Testo fornito:
◆ ◆ ◆ ◆ ◆

La consigliera regionale del Pd Francesca Marchetti

Imola. La direzione del Pd di viale Zappi certamente non ha lasciato indifferenti coloro che possono essere interessati a formare un “nuovo centrosinistra largo e plurale” che cerchi la vittoria, più probabilmente al secondo turno. La prossima settimana il Pd vedrà vecchi e nuovi alleati: Italia in Comune con Giuseppina Brienza e Annalia Guglielmi e forse già Italia viva renziana che nel Comune per ora ha due anime (quella ciellina dell’ex Fornace Viva e quella ex Pd con Pierpaolo Mega e altri esponenti importanti), forse anche esponenti della nuova associazione guidata dalla candidata perdente del 2018 Carmela Cappello che sembra stia facendo di tutto per ritagliarsi ancora un ruolo di primaria importanza, e altri ancora. Probabile che Italia viva, soprattutto l’anima ciellina, porrà un aut aut: o con noi o con quello che rimane del Movimento 5 stelle, sempre ammesso che questi ultimi sopravvissuti al “ciclone Sangiorgi” siano interessati.

E’ chiaro che il segretario Pd Marco Panieri che da un anno e passa sta svolgendo generosamente sotto tutti i punti di vista il suo lavoro potrebbe essere un candidato sindaco dopo la fase costituente di una nuova formazione di sinistra che vuole lanciare il leader nazionale Nicola Zingaretti, ma altri che si sono spesi molto in città potrebbero correre come il vicepresidente del consiglio comunale Fabrizio Castellari e per ora ci fermiamo qui con i nomi anche se non ne mancano.

Soprattutto perché, prima delle elezioni amministrative, a Imola e in tutta l’Emilia Romagna ci saranno il prossimo 26 gennaio le elezioni regionali e anche in tal caso nel Pd di nomi ne corrono per il ruolo di consigliere. Al momento, l’unica che pare praticamente certa di una ricandidatura appare Francesca Marchetti, quarantenne e donna con molte preferenze nel territorio castellano e non solo. Ma nel territorio del circondario, come la volta scorsa, potrebbero essere due i candidati (già eletti la volta scorsa la Marchetti e Roberto Poli) in caso di vittoria del centrosinistra.

Pure nel centrodestra e in particolare nella Lega, dovrebbero correre due del territorio imolese: Daniele Marchetti che si è meritato anche solo per l’impegno dimostrato di provare un secondo giro di giostra e l’aspirante Simone Carapia, capogruppo a Imola e grande difensore della sindaca dimissionaria Manuela Sangiorgi. Presto se ne vedranno delle belle, o delle brutte.

◆ ◆ ◆ ◆ ◆

Dati forniti:
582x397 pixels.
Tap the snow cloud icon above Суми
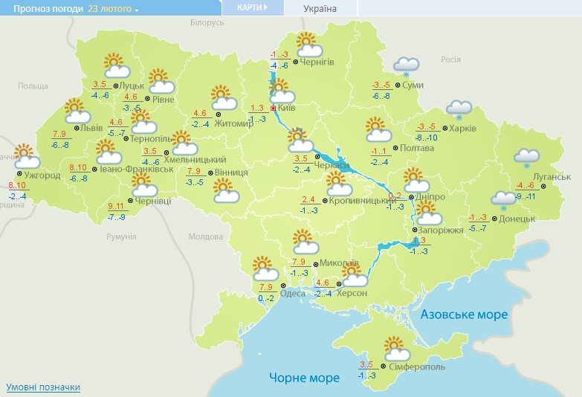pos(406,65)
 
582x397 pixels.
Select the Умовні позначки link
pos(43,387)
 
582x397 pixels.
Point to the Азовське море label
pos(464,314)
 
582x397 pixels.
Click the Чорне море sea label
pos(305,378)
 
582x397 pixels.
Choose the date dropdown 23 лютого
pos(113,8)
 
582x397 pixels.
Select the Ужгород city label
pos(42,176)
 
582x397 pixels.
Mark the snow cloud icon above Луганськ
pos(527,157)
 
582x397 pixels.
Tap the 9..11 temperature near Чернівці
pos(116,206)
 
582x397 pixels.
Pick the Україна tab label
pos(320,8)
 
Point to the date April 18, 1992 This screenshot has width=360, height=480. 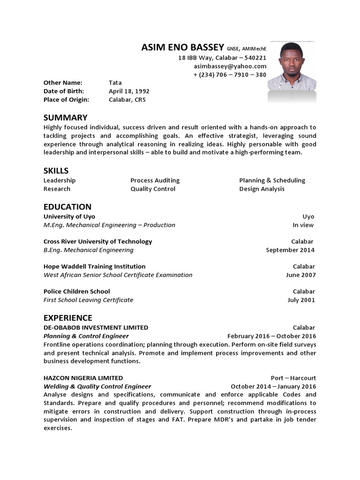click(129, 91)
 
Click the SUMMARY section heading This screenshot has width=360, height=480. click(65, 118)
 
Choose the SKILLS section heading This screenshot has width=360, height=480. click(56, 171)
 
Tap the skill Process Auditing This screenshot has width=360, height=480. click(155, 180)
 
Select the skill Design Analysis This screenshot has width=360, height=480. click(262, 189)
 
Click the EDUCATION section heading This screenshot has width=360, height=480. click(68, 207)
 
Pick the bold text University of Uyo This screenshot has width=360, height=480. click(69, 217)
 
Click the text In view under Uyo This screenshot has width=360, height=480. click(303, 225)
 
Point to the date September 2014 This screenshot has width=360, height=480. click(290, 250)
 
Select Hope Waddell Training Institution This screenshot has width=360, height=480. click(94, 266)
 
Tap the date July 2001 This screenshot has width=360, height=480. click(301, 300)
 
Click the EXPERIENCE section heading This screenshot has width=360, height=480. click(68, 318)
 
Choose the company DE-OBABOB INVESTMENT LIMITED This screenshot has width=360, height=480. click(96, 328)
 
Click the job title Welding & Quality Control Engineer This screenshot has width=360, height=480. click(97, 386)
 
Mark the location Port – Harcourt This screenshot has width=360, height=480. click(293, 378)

◆ ◆ ◆ ◆ ◆

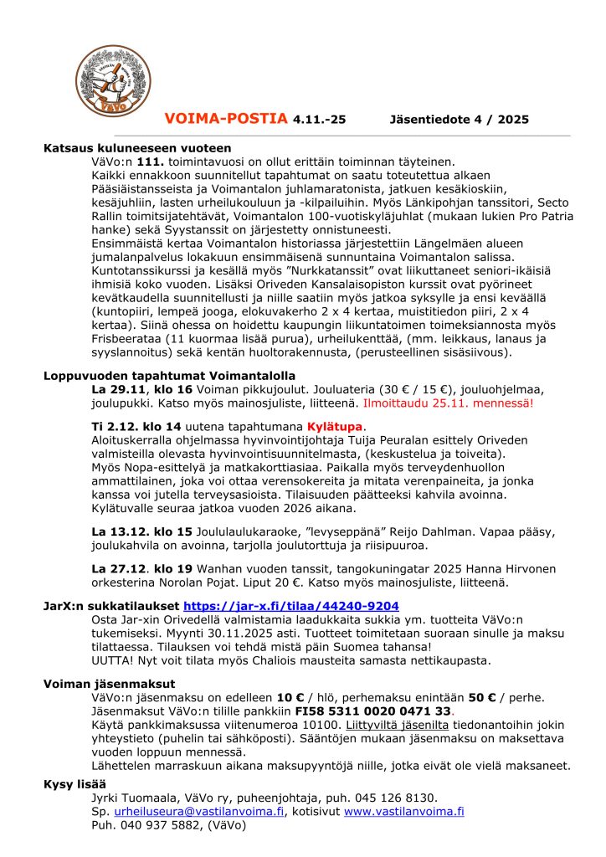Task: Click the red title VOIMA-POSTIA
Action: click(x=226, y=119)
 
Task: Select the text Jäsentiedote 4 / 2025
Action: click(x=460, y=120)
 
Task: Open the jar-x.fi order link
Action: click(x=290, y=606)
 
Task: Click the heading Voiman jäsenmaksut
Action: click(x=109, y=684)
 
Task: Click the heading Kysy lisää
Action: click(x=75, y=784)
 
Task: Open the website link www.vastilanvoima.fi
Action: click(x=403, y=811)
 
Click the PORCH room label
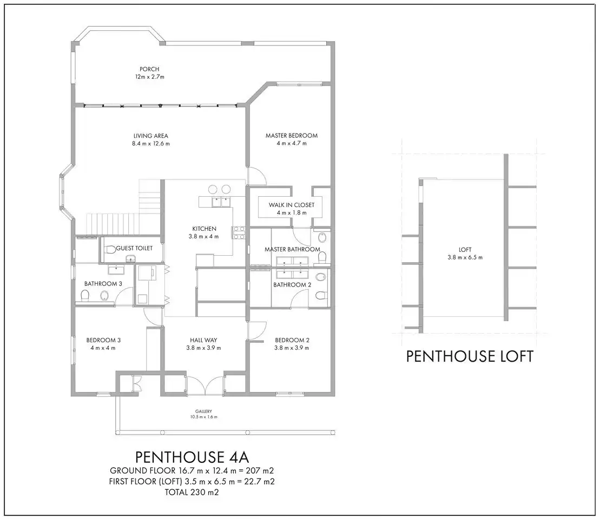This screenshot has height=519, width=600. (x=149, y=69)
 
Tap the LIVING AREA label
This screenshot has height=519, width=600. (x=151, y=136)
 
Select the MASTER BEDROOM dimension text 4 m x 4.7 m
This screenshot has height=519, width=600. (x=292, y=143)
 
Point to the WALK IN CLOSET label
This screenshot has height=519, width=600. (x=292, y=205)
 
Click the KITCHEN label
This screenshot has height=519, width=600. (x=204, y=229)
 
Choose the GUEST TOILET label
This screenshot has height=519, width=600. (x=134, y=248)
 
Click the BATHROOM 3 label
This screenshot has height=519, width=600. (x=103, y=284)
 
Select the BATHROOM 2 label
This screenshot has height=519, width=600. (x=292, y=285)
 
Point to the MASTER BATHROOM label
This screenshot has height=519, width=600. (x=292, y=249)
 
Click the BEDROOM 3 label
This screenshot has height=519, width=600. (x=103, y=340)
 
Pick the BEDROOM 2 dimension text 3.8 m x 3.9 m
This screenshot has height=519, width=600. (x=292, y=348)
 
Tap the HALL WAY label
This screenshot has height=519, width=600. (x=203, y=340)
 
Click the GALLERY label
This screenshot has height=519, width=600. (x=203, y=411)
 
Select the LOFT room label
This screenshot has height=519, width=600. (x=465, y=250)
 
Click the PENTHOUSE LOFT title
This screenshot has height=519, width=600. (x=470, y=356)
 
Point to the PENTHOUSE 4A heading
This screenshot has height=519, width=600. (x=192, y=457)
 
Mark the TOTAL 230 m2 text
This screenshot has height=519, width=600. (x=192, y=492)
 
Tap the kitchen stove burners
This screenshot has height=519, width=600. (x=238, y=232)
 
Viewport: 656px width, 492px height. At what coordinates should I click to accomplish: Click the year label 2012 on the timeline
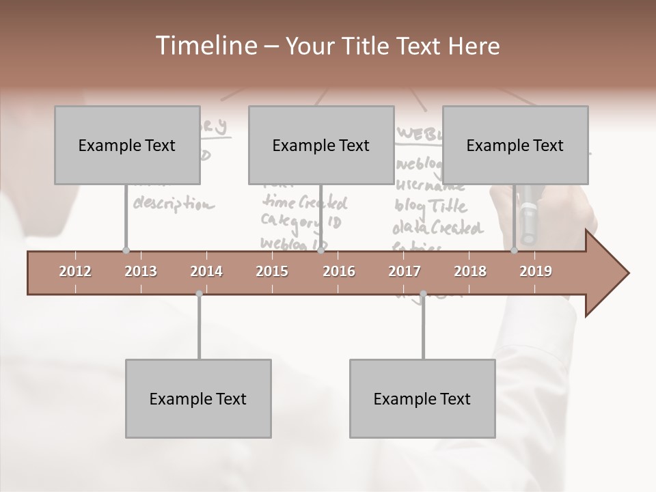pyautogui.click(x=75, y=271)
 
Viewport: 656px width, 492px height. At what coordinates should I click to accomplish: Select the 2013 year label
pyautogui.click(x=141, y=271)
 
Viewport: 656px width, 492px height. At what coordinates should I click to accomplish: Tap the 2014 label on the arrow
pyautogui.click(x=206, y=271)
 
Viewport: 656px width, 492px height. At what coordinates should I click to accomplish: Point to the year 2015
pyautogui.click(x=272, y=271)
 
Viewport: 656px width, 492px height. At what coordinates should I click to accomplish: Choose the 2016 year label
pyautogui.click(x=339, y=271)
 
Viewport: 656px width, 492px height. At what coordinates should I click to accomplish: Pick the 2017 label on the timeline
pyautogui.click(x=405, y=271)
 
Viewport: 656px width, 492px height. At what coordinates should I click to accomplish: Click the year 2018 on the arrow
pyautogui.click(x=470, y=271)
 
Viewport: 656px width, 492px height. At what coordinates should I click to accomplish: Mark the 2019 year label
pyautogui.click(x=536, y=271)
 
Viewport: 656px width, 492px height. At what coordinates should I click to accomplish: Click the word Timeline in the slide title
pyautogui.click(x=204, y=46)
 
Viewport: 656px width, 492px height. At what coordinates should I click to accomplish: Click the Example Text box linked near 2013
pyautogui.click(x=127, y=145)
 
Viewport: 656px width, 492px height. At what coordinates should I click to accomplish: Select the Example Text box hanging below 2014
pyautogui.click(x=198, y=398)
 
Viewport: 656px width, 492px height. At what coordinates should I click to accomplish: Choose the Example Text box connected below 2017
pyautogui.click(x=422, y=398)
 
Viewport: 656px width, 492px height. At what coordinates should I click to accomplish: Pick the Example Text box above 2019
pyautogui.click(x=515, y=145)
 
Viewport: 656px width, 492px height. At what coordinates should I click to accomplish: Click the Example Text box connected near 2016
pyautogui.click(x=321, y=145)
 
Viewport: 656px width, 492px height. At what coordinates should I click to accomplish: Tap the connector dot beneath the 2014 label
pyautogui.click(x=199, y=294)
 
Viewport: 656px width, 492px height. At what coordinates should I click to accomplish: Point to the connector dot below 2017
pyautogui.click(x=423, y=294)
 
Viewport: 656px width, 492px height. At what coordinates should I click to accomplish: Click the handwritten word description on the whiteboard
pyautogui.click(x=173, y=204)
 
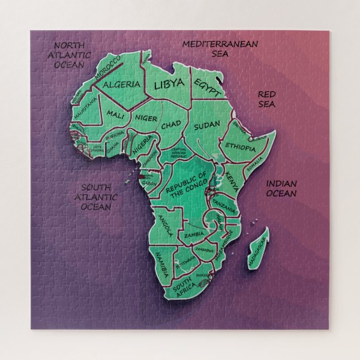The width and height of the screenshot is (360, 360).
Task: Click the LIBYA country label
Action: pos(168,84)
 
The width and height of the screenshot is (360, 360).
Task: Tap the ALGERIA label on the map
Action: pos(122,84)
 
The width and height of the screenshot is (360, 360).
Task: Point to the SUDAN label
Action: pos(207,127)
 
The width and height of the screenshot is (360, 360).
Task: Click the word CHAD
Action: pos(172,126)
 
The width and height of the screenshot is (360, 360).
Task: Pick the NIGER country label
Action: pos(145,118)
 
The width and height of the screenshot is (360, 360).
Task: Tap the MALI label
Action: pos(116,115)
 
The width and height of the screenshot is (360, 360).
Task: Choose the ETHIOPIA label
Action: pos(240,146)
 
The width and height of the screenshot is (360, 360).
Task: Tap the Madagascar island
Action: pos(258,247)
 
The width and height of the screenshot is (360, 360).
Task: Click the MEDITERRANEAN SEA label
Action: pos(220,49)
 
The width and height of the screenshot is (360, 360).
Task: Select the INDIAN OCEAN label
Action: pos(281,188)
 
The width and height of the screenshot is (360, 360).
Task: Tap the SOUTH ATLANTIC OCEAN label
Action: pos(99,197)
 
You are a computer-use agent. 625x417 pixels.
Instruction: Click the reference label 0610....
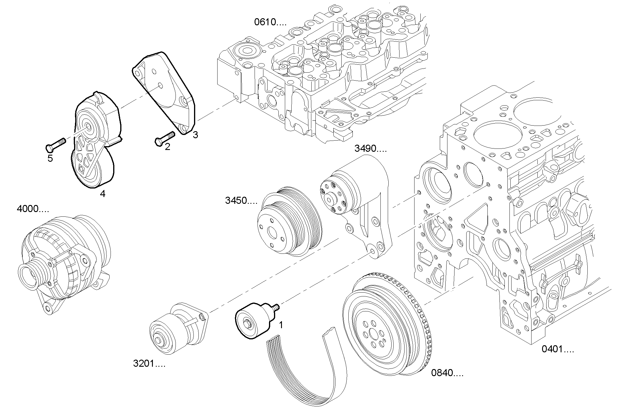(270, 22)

◆ ◆ ◆ ◆ ◆

Parti dell'esercizio:
[1] Risponda alle seguenti domande in base all'articolo sulla politica imolese.
(a) Chi è il segretario del Pd nominato nell'articolo?
(b) In quale data si terranno le elezioni regionali?
(c) Come si chiama la sindaca dimissionaria?
[2] Trascriva senza modifiche un passo dell'articolo sulla politica imolese: parta dalle parole "Soprattutto perché, prima" e si fermi dopo "vittoria del centrosinistra.".

Risposte per punto:
[1]
(a) Marco Panieri
(b) Il 26 gennaio
(c) Manuela Sangiorgi

[2]
Soprattutto perché, prima delle elezioni amministrative, a Imola e in tutta l’Emilia Romagna ci saranno il prossimo 26 gennaio le elezioni regionali e anche in tal caso nel Pd di nomi ne corrono per il ruolo di consigliere. Al momento, l’unica che pare praticamente certa di una ricandidatura appare Francesca Marchetti, quarantenne e donna con molte preferenze nel territorio castellano e non solo. Ma nel territorio del circondario, come la volta scorsa, potrebbero essere due i candidati (già eletti la volta scorsa la Marchetti e Roberto Poli) in caso di vittoria del centrosinistra.